Note that we have to do two separate tests on "i": it could be negative, so we check against zero; or it could be n or bigger, so we compare against n. But if you look at the code the compiler generates, there's only one test on "i":

	mov    edx, <<i>>
	mov    eax,0x0
	cmp    edx,0x9
	ja     bad
	... load up arr[i] ...
bad:	ret

Wait, only one comparison, and it's an *unsigned* compare? But "i" is signed!

This is intentional: if "i" is negative (signed), then treated as an unsigned number, it's huge. This lets us replace a two-test signed "negative or too big" with a single unsigned "too big" test!

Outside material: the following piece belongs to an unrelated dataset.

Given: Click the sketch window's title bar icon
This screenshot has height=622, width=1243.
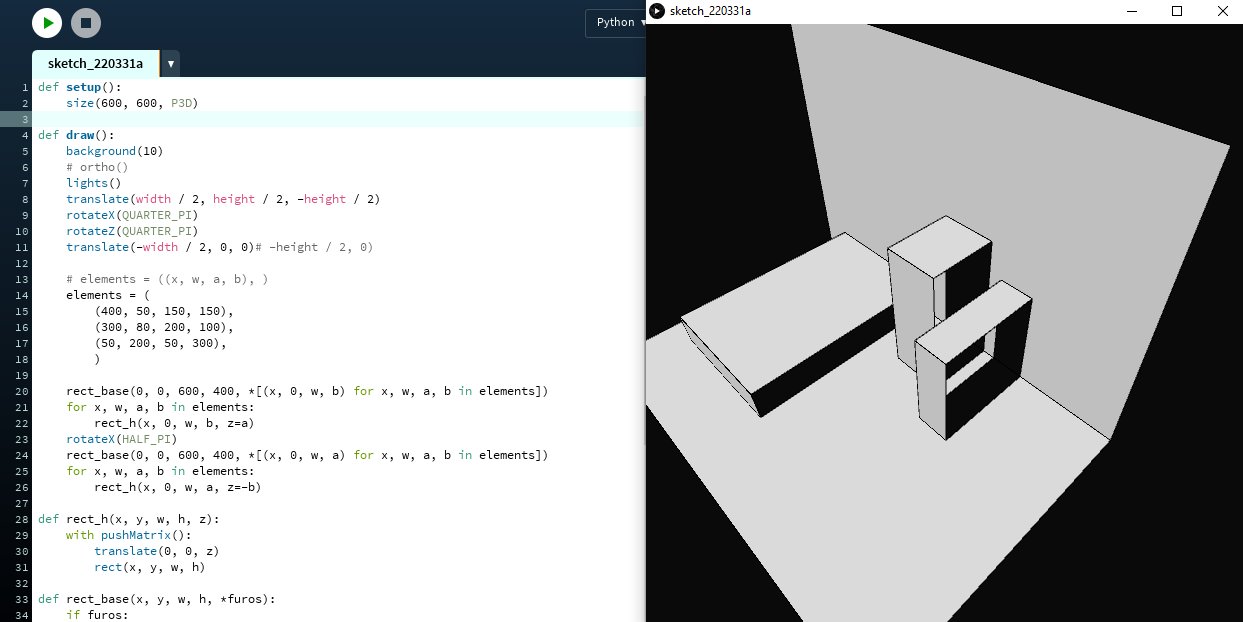Looking at the screenshot, I should coord(656,11).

Overflow Checking in Assembly

C++ just blindly ignores overflow, so it's possible for a program to fail silently and give you the wrong answer. In assembly, you can check the overflow flag with "jo" (jump-if-overflow), like this:

mov edi,1000000000

add edi,edi
jo uhoh ; error-check the add

mov eax,edi
ret ; ordinary return

uhoh:
mov eax,-999 ; Special value to indicate we had an overflow
ret ; error return

(Try this in NetRun now!)

This program will hence return the right answer, or admit something failed. You do have to be careful to do a "jo uhoh" after every possible arithmetic instruction, since the overflow flag gets re-set after each "add".

BONUS: Tail Call

It's surprisingly easy to define a function in assembly language: just make a label, and "call" it:

mov edi,1000
call myfunction
add eax,7
ret

myfunction:
mov eax,edi ; copy our first parameter into eax (to be returned)
ret ; go back to foo

(Try this in NetRun now!)

"call" and "ret" match one another, so myfunction's "ret" goes back to our first function. If you use "jmp" instead of "call", "ret" will return all the way back out to main, so this code will return 1000:

mov edi,1000
jmp myfunction
add eax,7 ; <- never executed!
ret

myfunction:
mov eax,edi ; copy our first parameter into eax (to be returned)
ret ; go back to main

(Try this in NetRun now!)

In fact, the only difference between "jmp" and "call" is what happens at the following "ret"; so if you want "ret" to return to your function again, you can actually speed up your code by replacing "call" with "jmp". This is a "tail call", and should become more clear once we talk about the stack.